- [Problem to work on] Using the listing below, print exactly everything from the line with "Given: Click the CVV label above the field" down to the line with "1398x802 pixels.", both included, and nothing more.

- [Data for analysis]
▼▼▼

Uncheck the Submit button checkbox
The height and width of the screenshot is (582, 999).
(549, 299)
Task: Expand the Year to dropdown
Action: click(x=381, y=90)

▲▲▲
▼▼▼

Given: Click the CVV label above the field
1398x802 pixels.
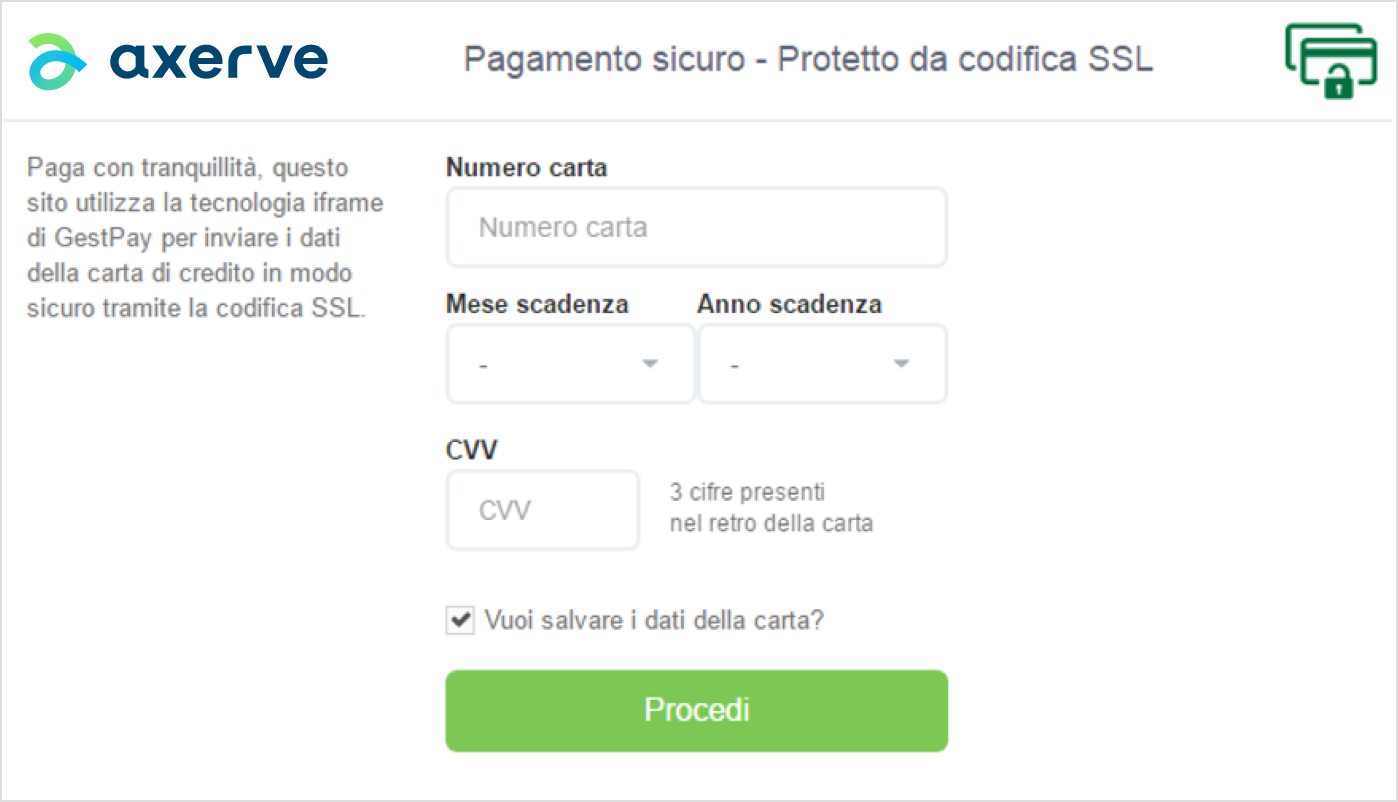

▲▲▲

- [Written solution]
Given: Click the CVV label above the field
1398x802 pixels.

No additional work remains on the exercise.